◆ AVAILABLE DATA
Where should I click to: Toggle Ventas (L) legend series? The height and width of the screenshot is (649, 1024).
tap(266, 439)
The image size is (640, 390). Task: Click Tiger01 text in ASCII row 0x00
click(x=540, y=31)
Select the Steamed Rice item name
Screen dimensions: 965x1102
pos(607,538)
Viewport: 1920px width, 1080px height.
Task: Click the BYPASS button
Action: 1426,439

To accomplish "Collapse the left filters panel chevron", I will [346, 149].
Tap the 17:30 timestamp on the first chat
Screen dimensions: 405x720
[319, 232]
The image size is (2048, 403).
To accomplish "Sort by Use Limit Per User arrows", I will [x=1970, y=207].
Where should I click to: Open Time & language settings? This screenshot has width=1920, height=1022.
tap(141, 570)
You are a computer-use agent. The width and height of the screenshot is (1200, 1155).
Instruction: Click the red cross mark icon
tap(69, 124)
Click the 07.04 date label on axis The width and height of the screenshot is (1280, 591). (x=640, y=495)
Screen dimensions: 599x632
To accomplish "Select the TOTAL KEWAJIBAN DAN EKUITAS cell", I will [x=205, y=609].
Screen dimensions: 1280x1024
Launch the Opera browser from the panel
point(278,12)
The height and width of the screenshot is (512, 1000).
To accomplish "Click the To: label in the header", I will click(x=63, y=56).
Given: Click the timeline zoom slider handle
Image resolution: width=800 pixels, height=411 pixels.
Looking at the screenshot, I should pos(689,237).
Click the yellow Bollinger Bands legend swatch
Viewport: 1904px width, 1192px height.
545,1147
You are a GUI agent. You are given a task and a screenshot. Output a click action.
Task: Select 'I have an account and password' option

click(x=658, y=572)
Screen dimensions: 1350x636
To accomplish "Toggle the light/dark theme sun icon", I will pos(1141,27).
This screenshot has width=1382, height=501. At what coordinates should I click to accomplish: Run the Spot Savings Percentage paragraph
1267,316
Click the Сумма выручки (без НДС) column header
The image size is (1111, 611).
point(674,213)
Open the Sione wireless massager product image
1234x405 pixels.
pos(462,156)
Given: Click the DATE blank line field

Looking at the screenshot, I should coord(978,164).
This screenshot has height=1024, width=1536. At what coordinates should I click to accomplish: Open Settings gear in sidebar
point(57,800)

◆ WHAT TO WORK ON
The records need to be set down again without a single difference.

◆ ANSWER TO THIS PROBLEM
Where should I click to: Toggle Ventas (L) legend series? The height and width of the screenshot is (649, 1024).
tap(266, 439)
The image size is (640, 390). Task: Click Tiger01 text in ASCII row 0x00
click(x=540, y=31)
Select the Steamed Rice item name
Screen dimensions: 965x1102
pos(607,538)
Viewport: 1920px width, 1080px height.
Task: Click the BYPASS button
Action: 1426,439

To accomplish "Collapse the left filters panel chevron", I will [346, 149].
Tap the 17:30 timestamp on the first chat
Screen dimensions: 405x720
[319, 232]
The image size is (2048, 403).
To accomplish "Sort by Use Limit Per User arrows", I will [x=1970, y=207].
Where should I click to: Open Time & language settings? This screenshot has width=1920, height=1022.
tap(141, 570)
You are a computer-use agent. The width and height of the screenshot is (1200, 1155).
Instruction: Click the red cross mark icon
tap(69, 124)
Click the 07.04 date label on axis The width and height of the screenshot is (1280, 591). (x=640, y=495)
Screen dimensions: 599x632
To accomplish "Select the TOTAL KEWAJIBAN DAN EKUITAS cell", I will [x=205, y=609].
Screen dimensions: 1280x1024
Launch the Opera browser from the panel
point(278,12)
The height and width of the screenshot is (512, 1000).
To accomplish "Click the To: label in the header", I will click(x=63, y=56).
Given: Click the timeline zoom slider handle
Image resolution: width=800 pixels, height=411 pixels.
Looking at the screenshot, I should pos(689,237).
Click the yellow Bollinger Bands legend swatch
Viewport: 1904px width, 1192px height.
545,1147
You are a GUI agent. You are given a task and a screenshot. Output a click action.
Task: Select 'I have an account and password' option

click(x=658, y=572)
Screen dimensions: 1350x636
To accomplish "Toggle the light/dark theme sun icon", I will pos(1141,27).
This screenshot has width=1382, height=501. At what coordinates should I click to accomplish: Run the Spot Savings Percentage paragraph
1267,316
Click the Сумма выручки (без НДС) column header
The image size is (1111, 611).
point(674,213)
Open the Sione wireless massager product image
1234x405 pixels.
pos(462,156)
Given: Click the DATE blank line field

Looking at the screenshot, I should coord(978,164).
This screenshot has height=1024, width=1536. At what coordinates should I click to accomplish: Open Settings gear in sidebar
point(57,800)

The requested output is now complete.